EXERCISE BRIEF.
Copy word for word the rows between the line containing "Locate an element" and the line containing "(636, 170).", inclusive.
*** GIVEN RECORDS ***
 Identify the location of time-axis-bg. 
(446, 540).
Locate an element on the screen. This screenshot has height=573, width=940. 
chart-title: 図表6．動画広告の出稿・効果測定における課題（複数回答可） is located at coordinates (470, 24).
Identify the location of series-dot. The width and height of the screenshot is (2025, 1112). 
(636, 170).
*** End of GIVEN RECORDS ***
*** GIVEN RECORDS ***
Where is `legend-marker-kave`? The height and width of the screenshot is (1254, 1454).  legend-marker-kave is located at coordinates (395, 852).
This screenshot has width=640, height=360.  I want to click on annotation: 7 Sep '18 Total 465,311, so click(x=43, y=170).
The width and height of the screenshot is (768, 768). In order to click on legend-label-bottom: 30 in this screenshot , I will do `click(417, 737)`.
*** End of GIVEN RECORDS ***
*** GIVEN RECORDS ***
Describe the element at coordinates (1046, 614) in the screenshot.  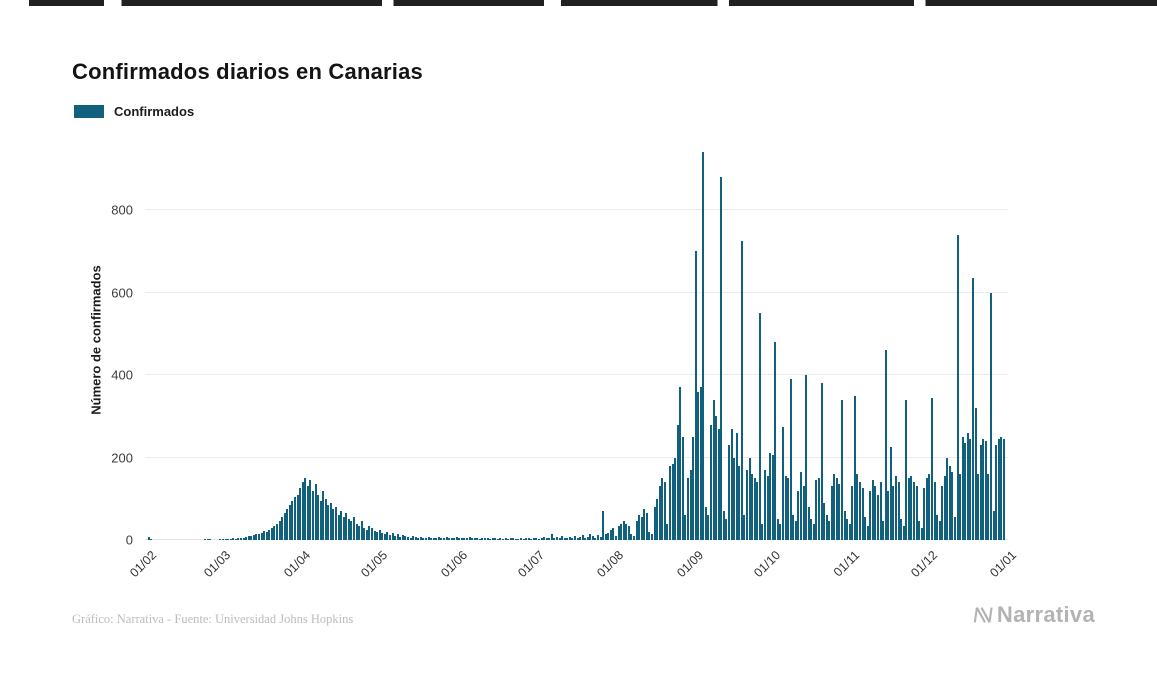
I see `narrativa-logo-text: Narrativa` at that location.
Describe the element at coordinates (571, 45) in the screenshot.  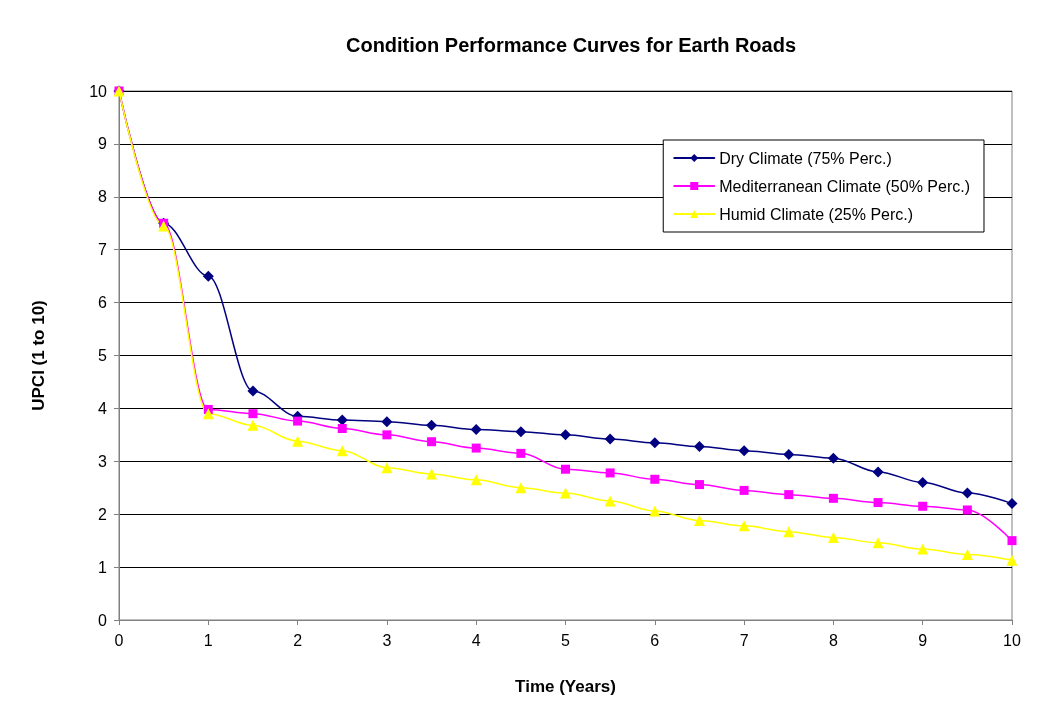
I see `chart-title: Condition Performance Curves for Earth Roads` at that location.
*** End of GIVEN RECORDS ***
RESPONSE BELOW.
Locate an element on the screen. This screenshot has height=573, width=940. 
chart-title: 図表6．動画広告の出稿・効果測定における課題（複数回答可） is located at coordinates (470, 24).
Identify the location of series-dot. The width and height of the screenshot is (2025, 1112). 
(636, 170).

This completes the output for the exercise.